The alternate occurs the remainder of the year, with the southern flows advancing around Cape Naturaliste and refracting into Geographe Bay, re-directing deposition processes to produce predominantly longer and more consistent left-hand sandbank formations and waves (Figrue 4). The diffraction of these Southern Ocean swells around the Cape direct the majority of longer period surface-gravity swells to arrive in Bunbury from bearings of ~280° or greater.

Figure 4: Images taken from Fraggles Beach during southerly winter-swell (16:53:21hrs, 28 April 2021: Q1 & 3 swell direction 285° & 290.8° @ SPorts Beacon #3) depicting left-hand wave peaks with distinct long-open wave-faces peeling northwards (right of image).

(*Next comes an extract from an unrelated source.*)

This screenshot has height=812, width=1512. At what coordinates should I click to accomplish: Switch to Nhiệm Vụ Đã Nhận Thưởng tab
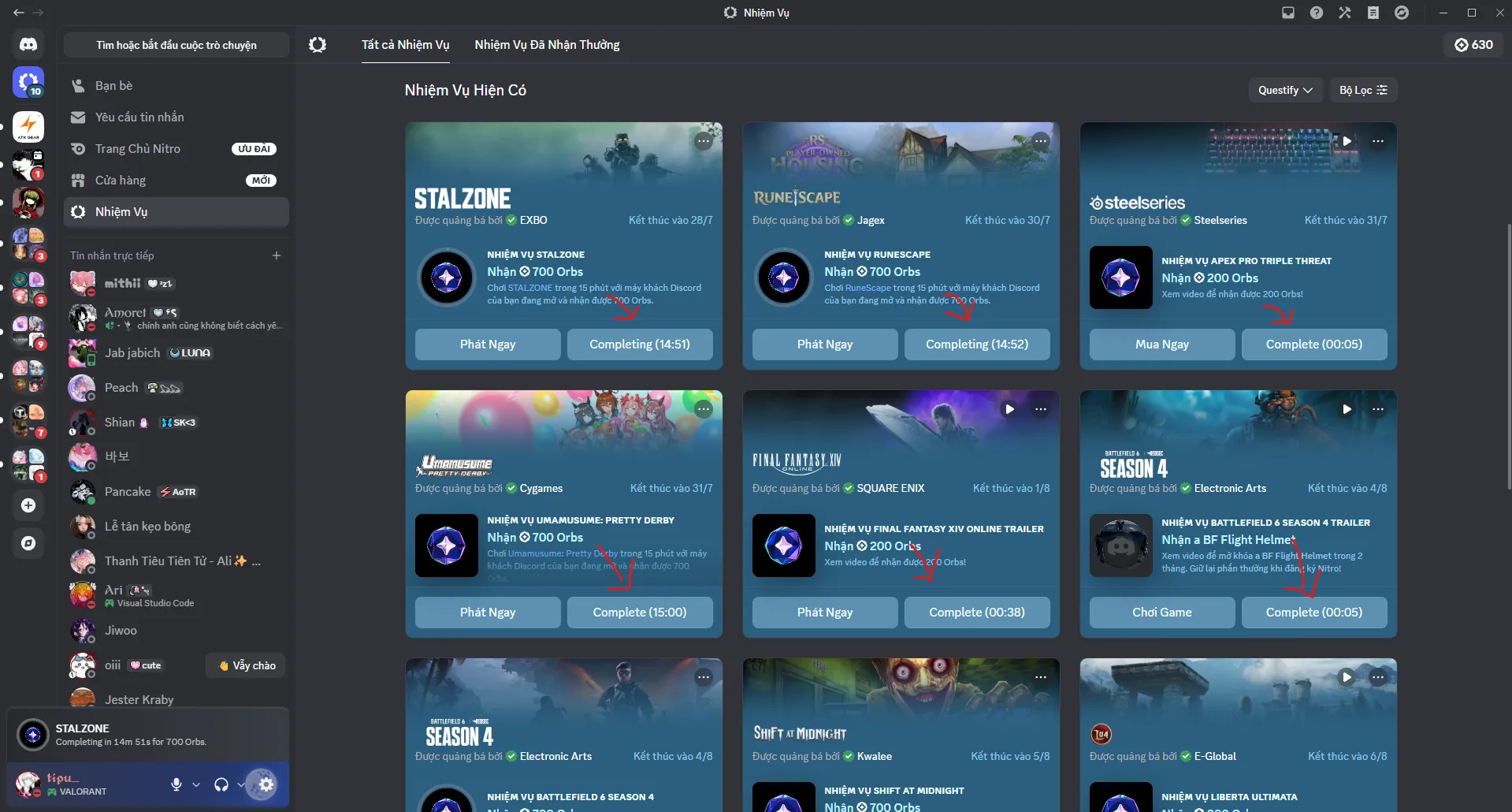click(547, 45)
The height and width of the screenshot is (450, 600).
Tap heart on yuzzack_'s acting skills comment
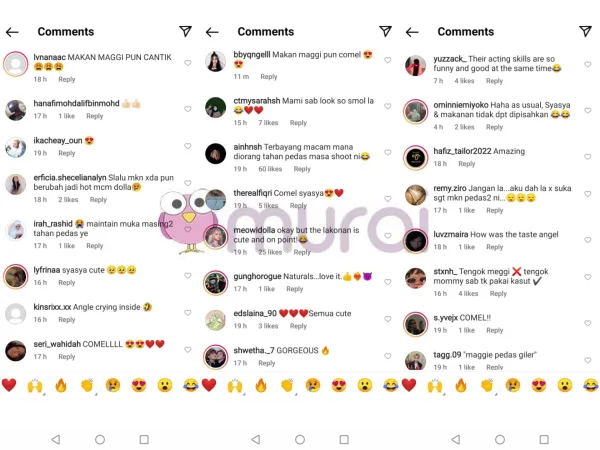click(588, 64)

Strong Southern Ocean swells regularly transmit through the prevailing northern winter marine flows, with intense austral winter storms generating large (+2 metres), long period (+16 second) swells that either dominate, or combine with the predominant northern winter swells and surf. These conditions create intense and variable surf along Bunbury’s coast that can be dangerous and only for the experienced surfer.

Ideally, the conditions most favored for surf in Bunbury is either one of the two dominant seasonal states, northern flows with long walled right-handers, or southern flows with long walled left-handers. The two dominant marine flows generally occur in Bunbury from northern currents occuring through winter from May to August, and southern currents which occur through summer from September to April. Other wave-types do of course occur within these dominant conditions, producing alternate wave-breaking directions to the general marine flow, such as large wedgeing waves formed from headland reflection (Figure 5).

Figure 5: Images taken from the Groyne, during southerly winter-swell (10:13:14hrs, 11 July 2021: Median swell direction 296° @ SPorts Beacon #3) depicting constructive interference ‘wedging’  from headland reflection of SW swell. Note the wave-face height extreme at the apex of the broken wave peak, centre of image (red arrow).